Khan’s Vanguard moment in particular drew the evening’s longest standing ovation, with attendees on their feet through a montage of her Rufus & Chaka Khan work, her 1978 solo break with “I’m Every Woman,” the Prince-written “I Feel for You” run, and a quieter run-through of the Grammy-winning gospel work she released between 2018 and 2024. Rowland’s Velvet Guard acceptance traced a different arc, from the Houston rehearsal rooms that produced Destiny’s Child to her years as a solo artist, judge, actress and producer.

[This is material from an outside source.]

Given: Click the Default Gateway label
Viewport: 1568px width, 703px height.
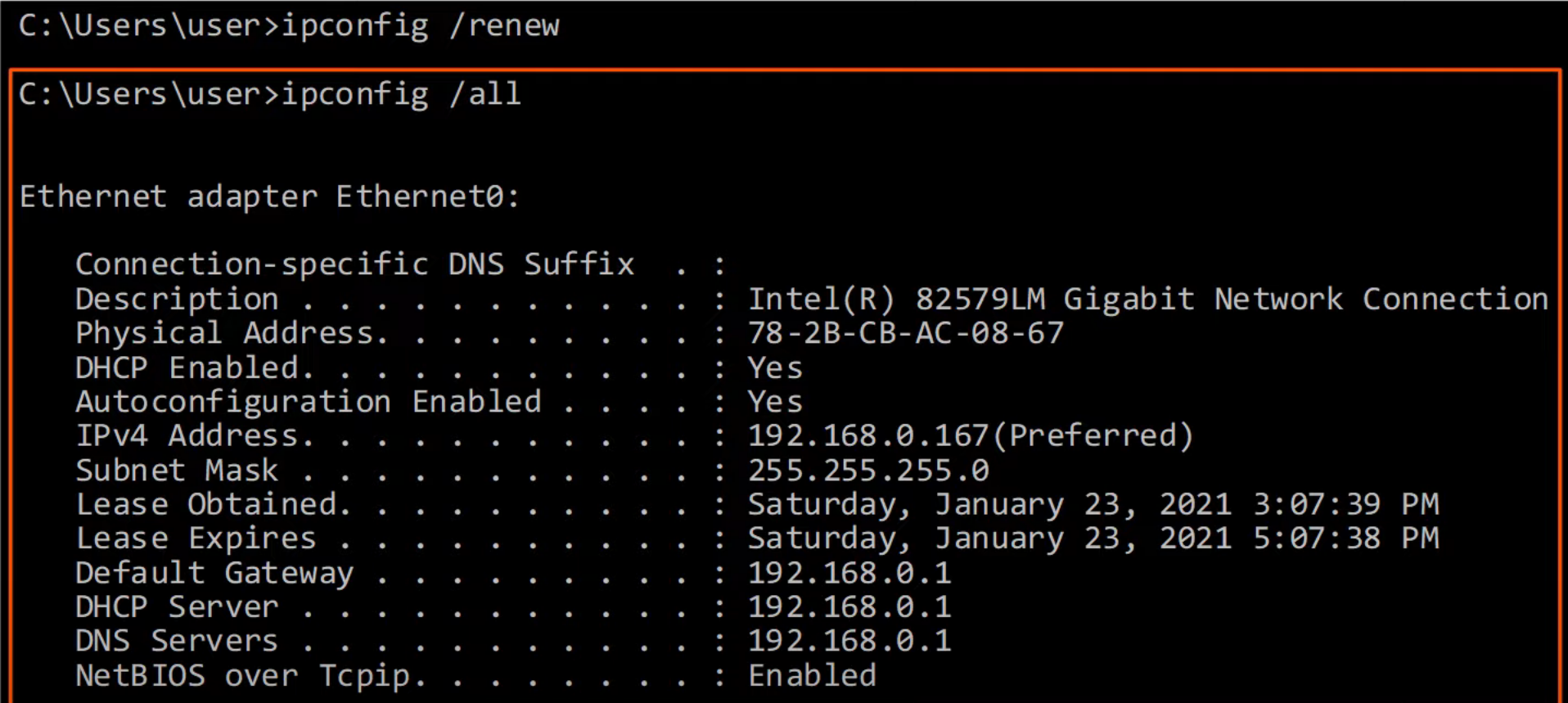Looking at the screenshot, I should [x=214, y=573].
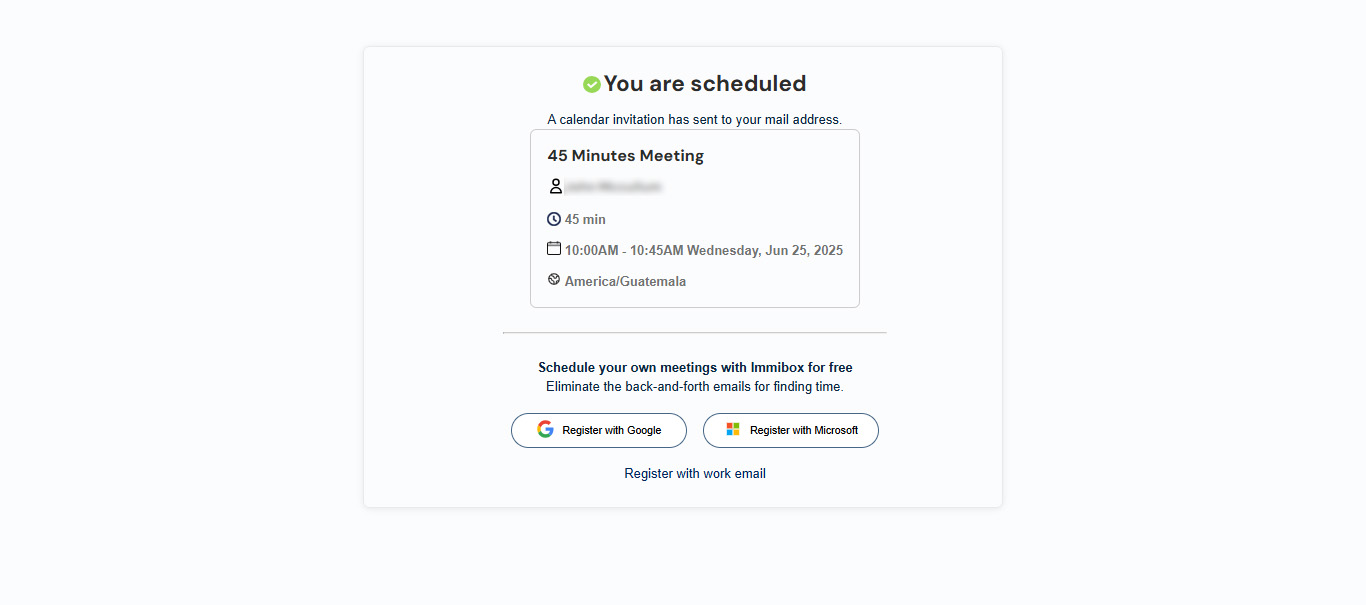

The mood was also collegial in a way that has become harder to manufacture at industry galas. The crowd skewed mid-career to legacy, with sit-down tables seating publishers, A&Rs and the producers of records on this week’s Billboard 200 alongside the honorees. Performances were intimate rather than arena-scaled, an approach Billboard has used at its Tony coverage and other recent awards events; for context on the magazine’s broader awards-season activity, our Schmigadoon! Tony Awards dispatch mapped how Broadway’s 2026 night unfolded.
For Los Angeles, the dinner is now an established stop on a calendar that already runs through LACMA’s Art+Film Gala, where Ryan Coogler and Mary Corse were honored last November as we covered at the time. The Audrey Irmas Pavilion’s modular, daylight-flooded interior is becoming the West Coast counterpart to the kind of mid-size purpose-built rooms that East Coast galas have used for decades.
Billboard has not announced the 2027 host or honoree class, but the magazine confirmed the dinner will return next June at the same venue. Industry insiders expect a continuation of the format that pairs one canonical legend, one mid-career hitmaker, an executive of the year and a creative behind-the-scenes spotlight, a structure designed to give each award category clear editorial reasoning rather than overlap with the broader Women in Music slate that runs in March.